Databricks Light (also known as Data Engineering Light) is the Databricks packaging of the open source Apache Spark runtime. It provides a runtime option for jobs that don’t need the advanced performance, reliability, or autoscaling benefits provided by Databricks Runtime. In particular, Databricks Light does not support:
- Delta Lake
- Autopilot features such as autoscaling
- Highly concurrent, interactive clusters
- Notebooks, dashboards, and collaboration features
- Databricks Runtime for ML
- Connectors to various data sources and BI tools.
Databricks Light is a runtime environment for jobs (or “automated workloads”). You can select Databricks Light only when you create or schedule a JAR, Python, or spark-submit job and attach a cluster to that job; you cannot use Databricks Light to run notebook jobs or interactive workloads.
Databricks Light can be used in the same workspace with data engineering and data analytics clusters. You don’t need to request a separate workspace to get started.

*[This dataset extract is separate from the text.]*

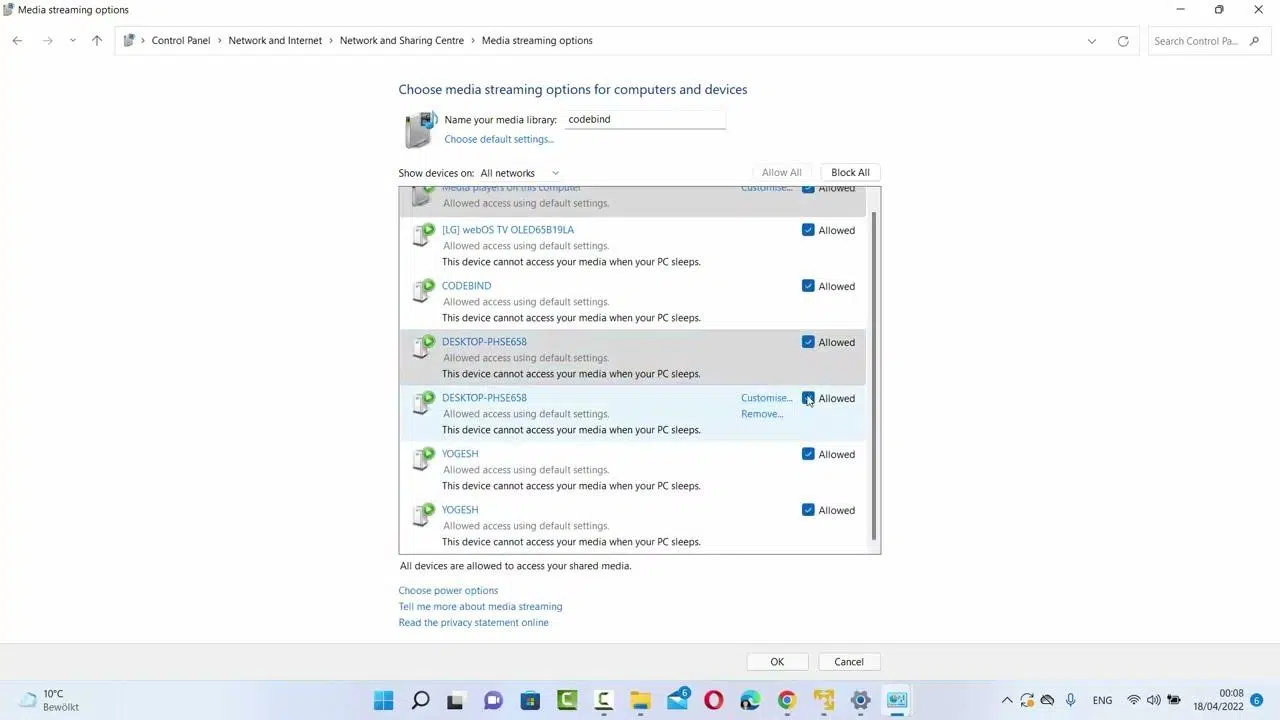Navigate to Network and Internet breadcrumb

click(275, 41)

What’s in Databricks Light?
The release schedule of Databricks Light runtime follows the Apache Spark runtime release schedule. Any Databricks Light version is based on a specific version of Apache Spark. See the following release notes for more information:
Create a cluster using Databricks Light
When you create an automated cluster, select a Databricks Light version from the Databricks Runtime Version drop-down.